## Instructions for the task
Write a continuation of the blog text about the Bill Jay documentary and the whaling protest, starting after its last sentence and not drawing on the listing that follows it.

## Selection
Wednesday, April 24th, 2019

The film Do Not Bend: The Photographic Life of Bill Jay produced by Grant Scott’s The United Nations of Photography casts an interesting light on photography in the UK in the 1970s at a time when I was just coming into the medium, though so far I’ve only taken a brief look at a few sections of it. The full film is over an hour and a half long, and I hope to have time to watch it all before long – when I may have more to say about it. If you don’t already know something about Bill Jay it would be worth reading the web site above before watching it.

It does contain insights from a number of photographers and others I’ve come across over the years, including a few I got to know fairly well at various times and one who is a good friend I visit regularly, and whose view on it I will be interested to hear.

It has already been shown at a number of screenings here and in the US, but Grant Scott and Tim Pellatt who were the team behind the documentary have now made the film available to view for free on Youtube.

Whaling or a woman?

Tuesday, April 23rd, 2019

I’m not sure why a protest against Japan’s plans to resume commercial whaling should be such a Conservative occasion as this clearly was, with a strong presence from the Conservative Animal Welfare Foundation as well as Boris’s father Stanley Johnson and Tory MEP for the East of England John Flack as speakers.

## Supplied material

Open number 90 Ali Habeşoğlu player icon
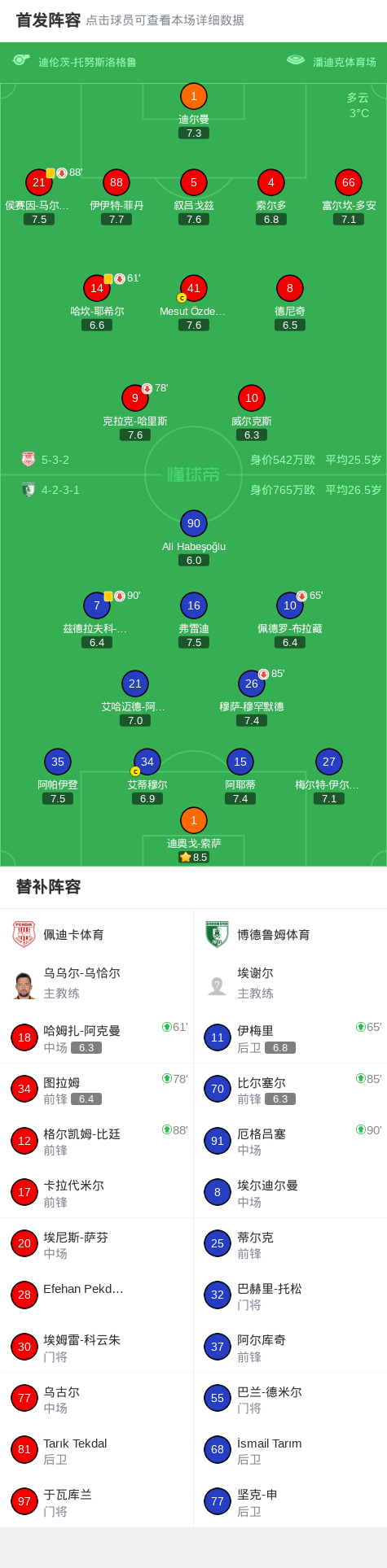 pos(194,524)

## Exercise output
Animal rights is an issue that cuts across party divides, but the more radical side of the movement including most of those I’ve photographed at protests against the annual slaughter of dolphins at Taiji cove outside the Japanese Embassy seemed to be missing.

I’m clearly not sufficiently aware of the political nature of conservation and animal welfare, and this does appear to have been organised by Conservatives for Conservative conservationists, with no speakers from Labour, Lib-Dem, Green or other parties in Cavendish Square.

But we did see some disgraceful behaviour by some photographers, pushing protesters and other photographers out of their way as they rushed to photograph conservationist and former Tory spin doctor Carrie Symonds, not for anything she had to say, but because she was Boris Johnson’s girlfriend. I try to avoid occasions where the paparazzi are at work, as on this occasion butressing their reputation as the scum of photography.

And unfortunately their rudeness and assaults were rewarded at least by the popular press, whose accounts of the event hardly mentioned whales and were almost entirely illustrated by pictures (some rather poor) of Symonds and gossip about her and Boris. For the media it was about the woman rather than whaling.

Of course I did photograph her too, and did file four of her in the 44 pictures to the agency from the event, rather more than of the others who spoke, and you can see those pictures along with many others at ‘No Whaling’ rally and march.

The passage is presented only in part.